Order Flow No More?
Trading for retail investors, and in general has evolved so much in the last few decades. Nowadays, you don’t have to travel all the way to the Big Apple just to make a trade. You have a lot more investment options, and as a whole it’s more accessible. What was once considered a rich man’s place is now open to everyone, and the recent evolution of fractional shares has helped boost this a lot. In recent years, however, the biggest difference has to be the brokerage industry’s move towards zero-commission trading, heavily reducing the amount of money needed to make trades.
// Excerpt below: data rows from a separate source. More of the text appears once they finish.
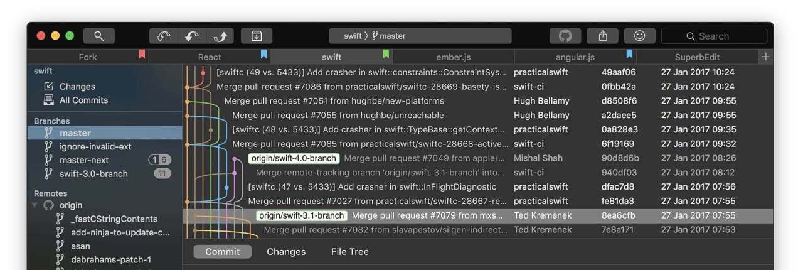Collapse the origin remote tree
Image resolution: width=803 pixels, height=270 pixels.
coord(35,205)
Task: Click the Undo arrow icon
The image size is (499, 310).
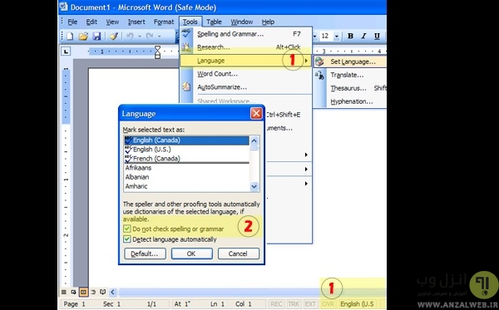Action: click(130, 37)
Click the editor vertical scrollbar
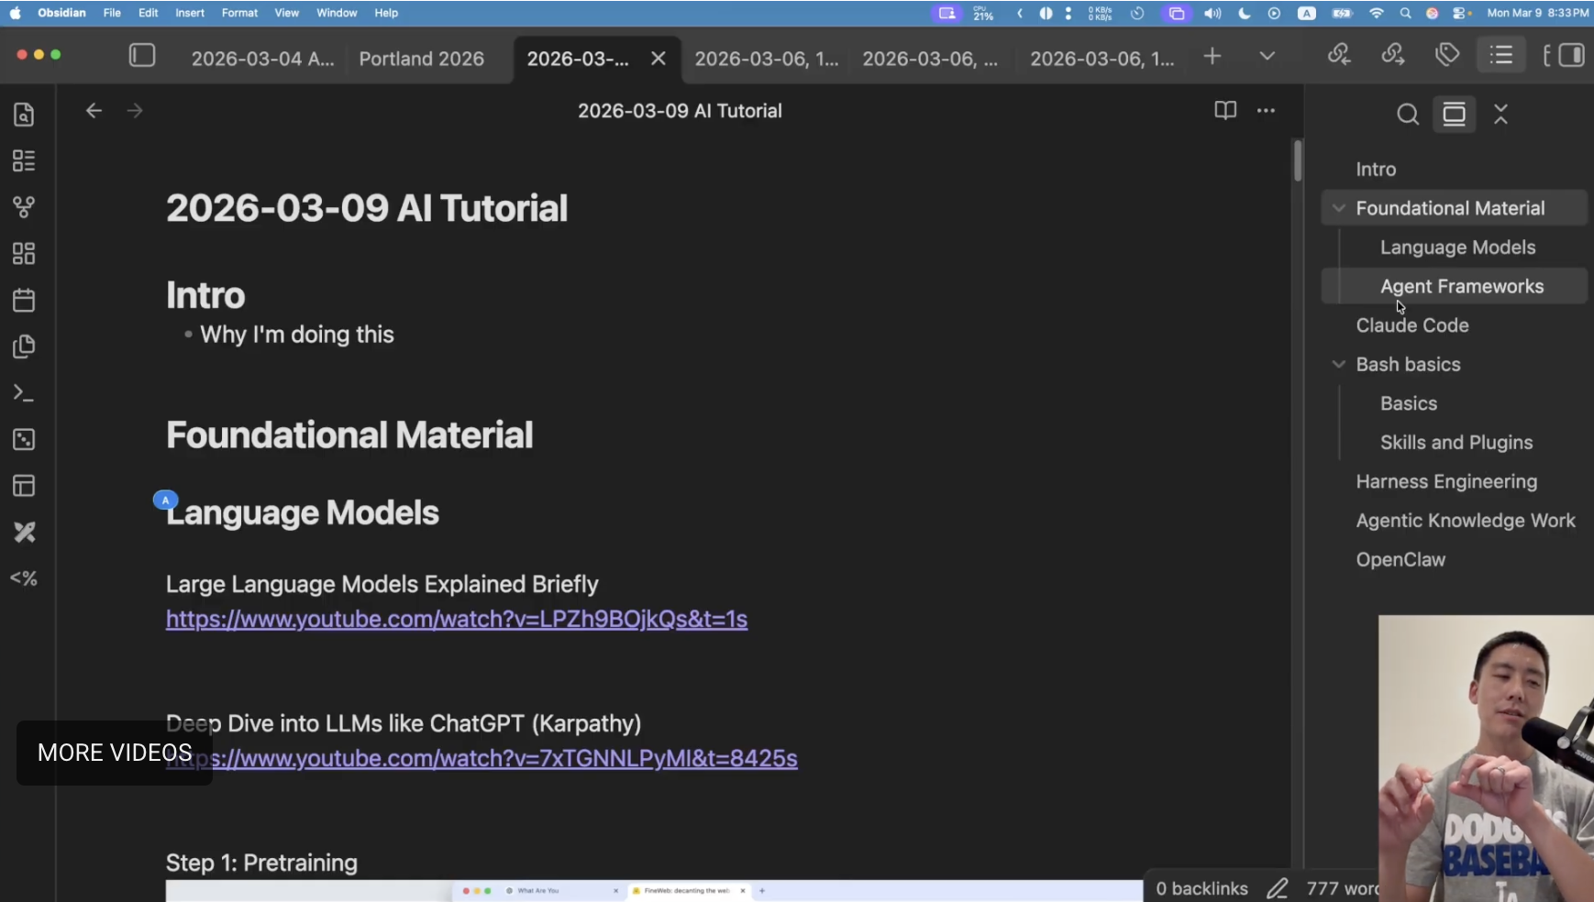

Zero-commission trading is a great idea, and it can be executed very well. However, there has been controversy regarding it due to the idea of payment for order flow. In this system, the stock buyer places an order on their brokerage account, which is received by the broker. Then, the brokerage routes the order to a 3rd party client who completes the transaction, and the buyer’s order is fulfilled. This doesn’t sound too bad, but the 3rd party clients pay the brokerage firms a fee in exchange for the orders, and the 3rd parties make profit on the spread by finding the most favorable terms. When this occurs, it creates a conflict of interest as investors aren’t getting the best execution of their trades due to the existence of a third party, and this was best displayed during the meme stock mania where brokers like Robinhood barred traders from trading specific securities while having links to 3rd party clients like Citadel.
Payment for order flow came into heavy fire after that with Congressional hearings occurring after the fiasco, and it looks like the SEC is ready to take their action more than a year after. SEC Chair Gary Gensler outlined the plans, which include requiring brokerage firms to route their orders into auctions in order to increase competitiveness compared to a few market makers controlling all order flow. Another part includes a proposal for a market wide “tick size,” or a minimum pricing increment for exchanges and market makers as stock exchanges are limited to pricing by the penny. Brokerages who use payment for order flow and high-speed trading firms were major critics of the rules, but Wall Street viewed it as a way to make the markets fair and prevent it from becoming more top-heavy. There are still a sizable number of firms like Invstr who don’t utilize the system, so this isn’t hurting the whole industry. If these SEC rules were to go into effect, it could be a win for retail investors as they were the ones hurt the most by this. If anything, it’s impressive that Gensler cited Reddit investors as reasoning for these rules, so Wall Street Bets has made it to the top of the stock market.
I am not a financial advisor and my comments should never be taken as financial advice. Investments come with risk, so always do your research and analysis beforehand.